What is asked:
Could you return, unchanged, the lines of the material from its very first line through the line that contains "Looking at the screenshot, I should coord(9,91).", with both of those lines included?

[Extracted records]
==========

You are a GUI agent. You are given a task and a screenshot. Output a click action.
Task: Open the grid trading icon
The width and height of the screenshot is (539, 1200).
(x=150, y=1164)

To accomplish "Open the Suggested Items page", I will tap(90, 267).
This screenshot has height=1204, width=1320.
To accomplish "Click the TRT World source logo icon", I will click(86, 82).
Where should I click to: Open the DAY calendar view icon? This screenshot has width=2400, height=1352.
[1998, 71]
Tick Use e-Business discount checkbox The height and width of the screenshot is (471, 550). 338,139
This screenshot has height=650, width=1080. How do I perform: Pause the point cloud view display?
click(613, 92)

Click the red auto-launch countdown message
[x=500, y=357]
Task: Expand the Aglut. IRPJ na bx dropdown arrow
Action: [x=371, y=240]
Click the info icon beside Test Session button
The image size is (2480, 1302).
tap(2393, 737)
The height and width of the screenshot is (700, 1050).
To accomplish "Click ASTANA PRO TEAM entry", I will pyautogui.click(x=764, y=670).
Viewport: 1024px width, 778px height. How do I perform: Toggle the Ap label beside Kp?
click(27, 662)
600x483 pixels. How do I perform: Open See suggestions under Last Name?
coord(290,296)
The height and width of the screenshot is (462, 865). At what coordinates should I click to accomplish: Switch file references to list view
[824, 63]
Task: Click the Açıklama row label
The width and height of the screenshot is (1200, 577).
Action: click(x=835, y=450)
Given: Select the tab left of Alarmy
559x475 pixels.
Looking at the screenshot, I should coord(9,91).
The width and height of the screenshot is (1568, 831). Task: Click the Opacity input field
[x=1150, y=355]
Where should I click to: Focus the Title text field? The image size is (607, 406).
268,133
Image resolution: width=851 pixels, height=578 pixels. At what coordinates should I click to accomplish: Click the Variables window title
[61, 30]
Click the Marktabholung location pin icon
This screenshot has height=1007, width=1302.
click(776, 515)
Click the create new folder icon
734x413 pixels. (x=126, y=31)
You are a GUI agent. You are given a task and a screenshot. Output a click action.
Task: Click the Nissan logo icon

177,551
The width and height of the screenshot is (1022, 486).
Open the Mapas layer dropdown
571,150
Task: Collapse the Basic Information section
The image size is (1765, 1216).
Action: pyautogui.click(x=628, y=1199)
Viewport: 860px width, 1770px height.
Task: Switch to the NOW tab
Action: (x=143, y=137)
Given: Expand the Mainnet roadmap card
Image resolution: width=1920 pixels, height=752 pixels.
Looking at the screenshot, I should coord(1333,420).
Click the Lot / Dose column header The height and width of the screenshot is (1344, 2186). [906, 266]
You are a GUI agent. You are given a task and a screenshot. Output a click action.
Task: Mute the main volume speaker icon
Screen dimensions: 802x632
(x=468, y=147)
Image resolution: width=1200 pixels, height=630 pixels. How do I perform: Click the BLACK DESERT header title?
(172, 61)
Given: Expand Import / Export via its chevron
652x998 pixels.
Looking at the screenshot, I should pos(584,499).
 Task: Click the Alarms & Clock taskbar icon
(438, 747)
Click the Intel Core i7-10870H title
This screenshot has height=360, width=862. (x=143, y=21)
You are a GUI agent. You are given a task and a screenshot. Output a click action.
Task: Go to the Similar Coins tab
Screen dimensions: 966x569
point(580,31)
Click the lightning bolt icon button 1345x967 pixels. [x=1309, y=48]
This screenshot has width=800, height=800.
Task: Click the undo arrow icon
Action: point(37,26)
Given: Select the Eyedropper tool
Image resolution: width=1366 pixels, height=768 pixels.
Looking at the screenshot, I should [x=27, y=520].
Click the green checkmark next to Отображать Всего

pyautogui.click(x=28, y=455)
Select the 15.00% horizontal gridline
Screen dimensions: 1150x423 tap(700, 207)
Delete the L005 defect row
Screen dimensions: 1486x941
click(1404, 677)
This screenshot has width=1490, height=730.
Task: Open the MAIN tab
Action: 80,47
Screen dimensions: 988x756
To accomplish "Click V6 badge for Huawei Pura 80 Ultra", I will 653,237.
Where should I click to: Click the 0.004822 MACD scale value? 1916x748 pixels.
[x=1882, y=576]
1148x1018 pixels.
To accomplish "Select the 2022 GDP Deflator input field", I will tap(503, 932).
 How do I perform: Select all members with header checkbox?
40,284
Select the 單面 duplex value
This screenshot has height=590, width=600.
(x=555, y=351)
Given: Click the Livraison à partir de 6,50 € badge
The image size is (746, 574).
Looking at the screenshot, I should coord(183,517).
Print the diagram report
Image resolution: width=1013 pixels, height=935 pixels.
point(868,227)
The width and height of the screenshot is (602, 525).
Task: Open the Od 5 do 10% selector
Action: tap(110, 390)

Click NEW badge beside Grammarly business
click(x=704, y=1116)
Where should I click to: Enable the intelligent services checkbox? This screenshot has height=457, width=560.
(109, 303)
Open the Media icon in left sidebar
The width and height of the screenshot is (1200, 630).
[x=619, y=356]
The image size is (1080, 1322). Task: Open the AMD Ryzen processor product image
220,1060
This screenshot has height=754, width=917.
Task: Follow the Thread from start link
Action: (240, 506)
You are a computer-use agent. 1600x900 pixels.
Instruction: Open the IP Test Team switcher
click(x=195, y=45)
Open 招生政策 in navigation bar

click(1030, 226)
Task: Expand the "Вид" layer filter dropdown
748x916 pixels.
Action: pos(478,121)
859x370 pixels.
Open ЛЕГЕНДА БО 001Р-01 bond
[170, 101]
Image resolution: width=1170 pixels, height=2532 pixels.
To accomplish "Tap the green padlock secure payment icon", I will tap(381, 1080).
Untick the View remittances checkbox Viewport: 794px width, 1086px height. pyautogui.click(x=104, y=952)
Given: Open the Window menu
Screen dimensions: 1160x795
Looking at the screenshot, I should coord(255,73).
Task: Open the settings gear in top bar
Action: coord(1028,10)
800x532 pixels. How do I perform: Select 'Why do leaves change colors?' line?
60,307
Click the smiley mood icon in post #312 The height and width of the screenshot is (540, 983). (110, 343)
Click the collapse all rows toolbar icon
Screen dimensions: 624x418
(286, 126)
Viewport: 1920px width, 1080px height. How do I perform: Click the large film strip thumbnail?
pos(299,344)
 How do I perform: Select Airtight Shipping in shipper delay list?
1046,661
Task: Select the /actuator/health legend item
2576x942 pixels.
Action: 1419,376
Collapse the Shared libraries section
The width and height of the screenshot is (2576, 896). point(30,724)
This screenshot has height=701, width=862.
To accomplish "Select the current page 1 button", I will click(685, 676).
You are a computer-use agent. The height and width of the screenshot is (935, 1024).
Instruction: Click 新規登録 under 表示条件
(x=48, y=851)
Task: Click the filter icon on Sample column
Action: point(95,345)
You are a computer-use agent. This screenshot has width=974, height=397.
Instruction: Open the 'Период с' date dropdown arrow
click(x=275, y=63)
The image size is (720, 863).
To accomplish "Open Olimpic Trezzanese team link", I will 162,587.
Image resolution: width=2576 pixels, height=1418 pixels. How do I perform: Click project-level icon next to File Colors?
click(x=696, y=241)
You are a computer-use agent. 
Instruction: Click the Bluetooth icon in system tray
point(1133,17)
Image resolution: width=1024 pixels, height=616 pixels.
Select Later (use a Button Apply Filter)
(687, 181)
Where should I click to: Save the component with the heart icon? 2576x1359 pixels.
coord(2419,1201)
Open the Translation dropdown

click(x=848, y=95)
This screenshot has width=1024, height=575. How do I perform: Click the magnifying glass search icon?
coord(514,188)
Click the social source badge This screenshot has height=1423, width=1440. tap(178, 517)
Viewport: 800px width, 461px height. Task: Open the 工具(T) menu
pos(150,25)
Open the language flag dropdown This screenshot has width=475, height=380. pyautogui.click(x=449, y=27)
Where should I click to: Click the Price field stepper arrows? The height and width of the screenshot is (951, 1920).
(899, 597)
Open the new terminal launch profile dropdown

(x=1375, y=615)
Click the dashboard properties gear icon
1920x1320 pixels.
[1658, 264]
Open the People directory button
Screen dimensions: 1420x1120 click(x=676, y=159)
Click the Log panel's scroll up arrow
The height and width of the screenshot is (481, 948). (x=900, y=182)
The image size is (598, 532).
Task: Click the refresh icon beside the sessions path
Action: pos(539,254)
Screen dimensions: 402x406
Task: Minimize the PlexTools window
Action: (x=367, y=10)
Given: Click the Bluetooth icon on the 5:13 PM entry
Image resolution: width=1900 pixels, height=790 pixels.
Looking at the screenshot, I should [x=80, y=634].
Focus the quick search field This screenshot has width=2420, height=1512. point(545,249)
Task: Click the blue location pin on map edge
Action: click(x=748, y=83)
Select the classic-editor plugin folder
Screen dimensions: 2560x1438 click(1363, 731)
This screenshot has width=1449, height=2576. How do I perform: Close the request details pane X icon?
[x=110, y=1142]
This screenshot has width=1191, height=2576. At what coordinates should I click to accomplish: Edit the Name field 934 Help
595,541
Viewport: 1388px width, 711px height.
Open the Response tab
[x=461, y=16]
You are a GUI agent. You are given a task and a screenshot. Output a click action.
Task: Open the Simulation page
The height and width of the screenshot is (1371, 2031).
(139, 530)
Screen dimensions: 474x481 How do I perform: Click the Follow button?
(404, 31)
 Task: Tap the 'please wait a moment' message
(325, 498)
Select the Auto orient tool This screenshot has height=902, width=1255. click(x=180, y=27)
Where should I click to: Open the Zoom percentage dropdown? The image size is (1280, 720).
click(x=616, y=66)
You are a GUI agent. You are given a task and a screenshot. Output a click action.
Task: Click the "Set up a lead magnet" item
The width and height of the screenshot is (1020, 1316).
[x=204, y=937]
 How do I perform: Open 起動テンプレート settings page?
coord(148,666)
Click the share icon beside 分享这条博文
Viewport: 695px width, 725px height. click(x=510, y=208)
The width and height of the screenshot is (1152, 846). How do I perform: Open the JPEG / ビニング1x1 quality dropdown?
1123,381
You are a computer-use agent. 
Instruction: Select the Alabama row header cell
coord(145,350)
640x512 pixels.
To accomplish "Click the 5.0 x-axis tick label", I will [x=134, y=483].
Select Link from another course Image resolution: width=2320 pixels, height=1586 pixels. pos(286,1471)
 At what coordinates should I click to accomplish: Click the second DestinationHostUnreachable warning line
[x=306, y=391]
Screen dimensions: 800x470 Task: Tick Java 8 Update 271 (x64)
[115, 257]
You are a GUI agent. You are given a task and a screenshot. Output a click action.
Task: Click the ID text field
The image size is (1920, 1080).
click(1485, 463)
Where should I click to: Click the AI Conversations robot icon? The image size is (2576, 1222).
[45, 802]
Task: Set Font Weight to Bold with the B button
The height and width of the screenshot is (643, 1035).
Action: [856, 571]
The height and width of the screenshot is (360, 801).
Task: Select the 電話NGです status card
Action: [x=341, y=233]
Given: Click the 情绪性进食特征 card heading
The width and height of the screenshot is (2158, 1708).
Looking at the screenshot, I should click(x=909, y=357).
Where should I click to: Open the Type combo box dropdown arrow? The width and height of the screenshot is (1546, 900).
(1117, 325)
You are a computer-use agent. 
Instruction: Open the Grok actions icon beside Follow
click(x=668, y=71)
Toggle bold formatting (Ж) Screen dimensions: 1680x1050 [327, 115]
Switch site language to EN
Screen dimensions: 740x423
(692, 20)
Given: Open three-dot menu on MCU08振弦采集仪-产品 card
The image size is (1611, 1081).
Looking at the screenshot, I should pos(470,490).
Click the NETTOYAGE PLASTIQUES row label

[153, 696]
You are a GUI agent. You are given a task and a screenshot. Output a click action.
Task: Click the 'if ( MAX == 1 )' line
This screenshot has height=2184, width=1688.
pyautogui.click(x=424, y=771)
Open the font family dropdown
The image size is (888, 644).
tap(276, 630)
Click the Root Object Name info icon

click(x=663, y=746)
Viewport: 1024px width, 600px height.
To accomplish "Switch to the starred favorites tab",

==========

Task output:
You are a GUI agent. You are given a task and a screenshot. Output a click action.
Task: Open the grid trading icon
The width and height of the screenshot is (539, 1200).
(x=150, y=1164)

To accomplish "Open the Suggested Items page", I will tap(90, 267).
This screenshot has height=1204, width=1320.
To accomplish "Click the TRT World source logo icon", I will click(86, 82).
Where should I click to: Open the DAY calendar view icon? This screenshot has width=2400, height=1352.
[1998, 71]
Tick Use e-Business discount checkbox The height and width of the screenshot is (471, 550). 338,139
This screenshot has height=650, width=1080. How do I perform: Pause the point cloud view display?
click(613, 92)

Click the red auto-launch countdown message
[x=500, y=357]
Task: Expand the Aglut. IRPJ na bx dropdown arrow
Action: [x=371, y=240]
Click the info icon beside Test Session button
The image size is (2480, 1302).
tap(2393, 737)
The height and width of the screenshot is (700, 1050).
To accomplish "Click ASTANA PRO TEAM entry", I will pyautogui.click(x=764, y=670).
Viewport: 1024px width, 778px height. How do I perform: Toggle the Ap label beside Kp?
click(27, 662)
600x483 pixels. How do I perform: Open See suggestions under Last Name?
coord(290,296)
The height and width of the screenshot is (462, 865). At what coordinates should I click to accomplish: Switch file references to list view
[824, 63]
Task: Click the Açıklama row label
The width and height of the screenshot is (1200, 577).
Action: click(x=835, y=450)
Given: Select the tab left of Alarmy
559x475 pixels.
Looking at the screenshot, I should coord(9,91).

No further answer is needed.